Penganiayaan terhadap prajurit TNI yang diduga mengalami disorientasi seksual hanya akan membuat korban mengalami trauma dan penderitaan dan bahkan bisa berujung pada kematian seperti yang dialami oleh Prada Lucky Namo.
Solusinya, Adrian menyarankan agar kedepannya institusi TNI bisa menggunakan pendekatan yang lebih humanis seperti pembinaan dan konseling kepada prajurit TNI yang mengalami masalah orientasi seksual melalui pembinaan mental, melalui kegiatan keagamaan hingga menggunakan bantuan psikiater kepada prajurit yang mengalami penyimpangan orientasi seksual tersebut.

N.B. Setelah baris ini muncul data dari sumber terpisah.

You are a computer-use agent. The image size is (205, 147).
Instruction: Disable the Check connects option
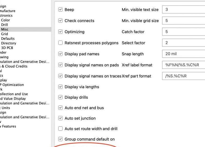pos(60,21)
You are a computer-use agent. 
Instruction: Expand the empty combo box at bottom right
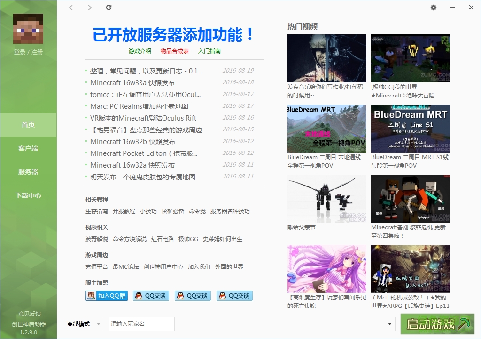pyautogui.click(x=349, y=324)
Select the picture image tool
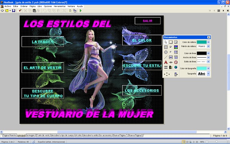 coord(176,47)

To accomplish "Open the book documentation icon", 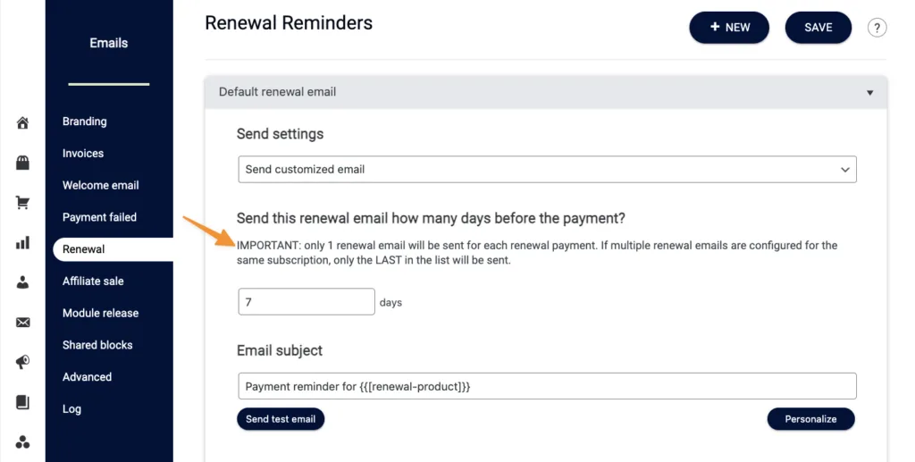I will 22,402.
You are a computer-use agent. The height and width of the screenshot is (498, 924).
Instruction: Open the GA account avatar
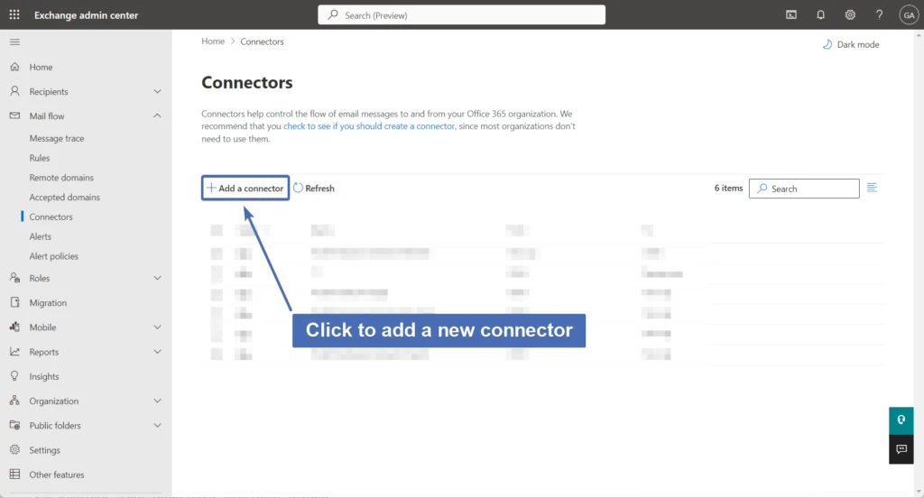(908, 14)
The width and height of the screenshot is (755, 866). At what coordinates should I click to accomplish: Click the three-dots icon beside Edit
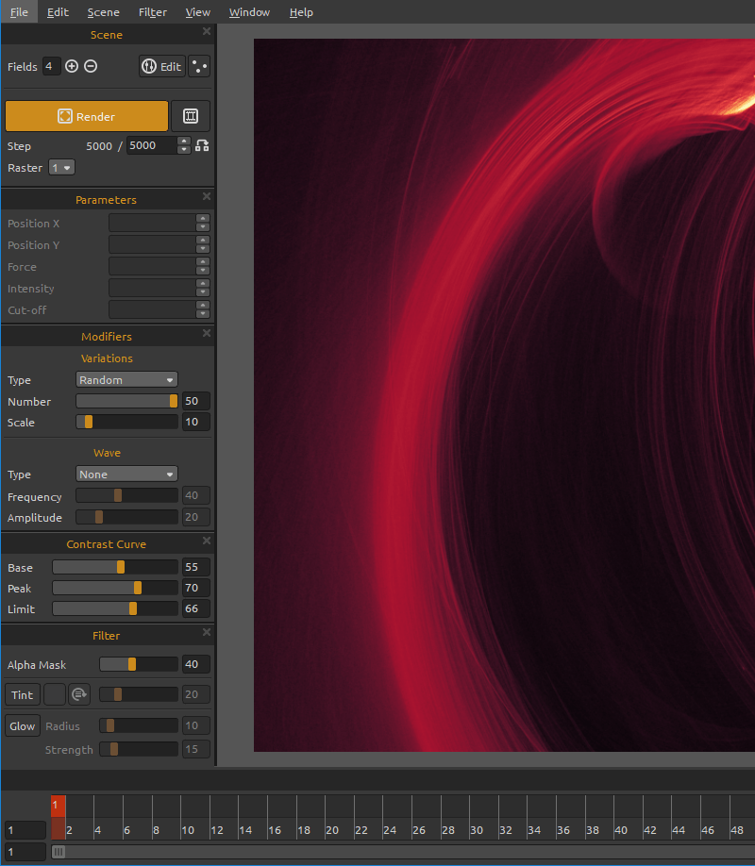coord(199,66)
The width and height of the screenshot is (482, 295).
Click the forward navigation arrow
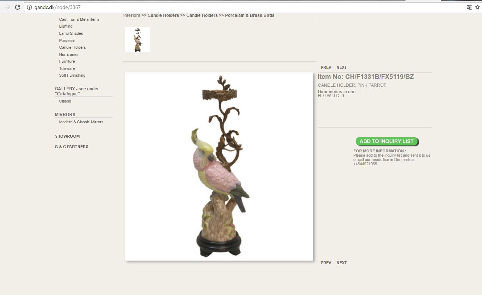point(7,7)
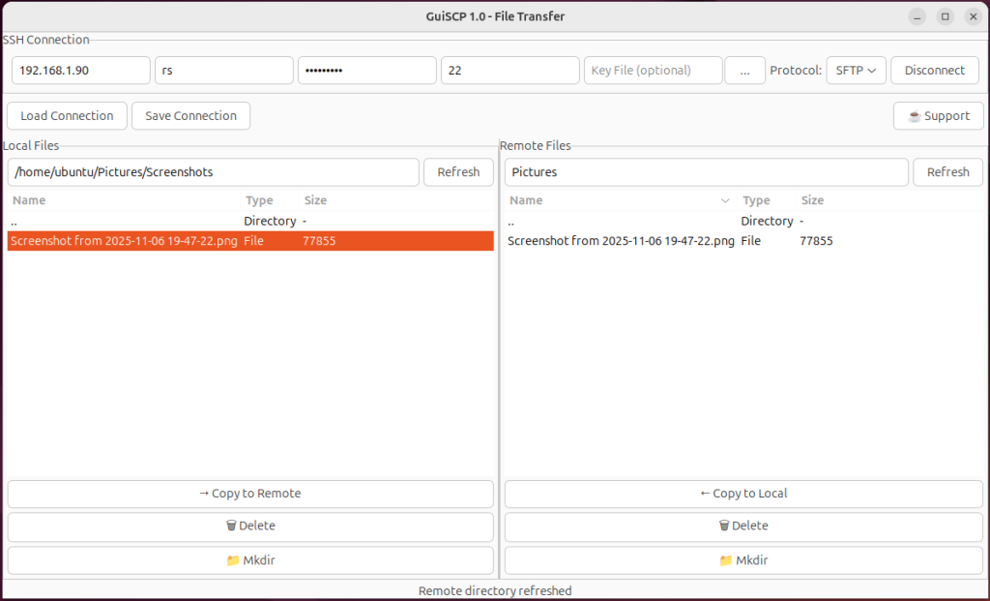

Namun, jika perilaku penyimpangan disorientasi seksual prajurit tersebut sudah disertai dengan perbuatan tercela seperti tindakan asusila, pelecehan, atau pelanggaran norma kedinasan, maka tindakan disipliner dapat diterapkan sesuai aturan hukum militer.
“Intinya, penganiayaan tidak akan membawa solusi apapun,” paparnya.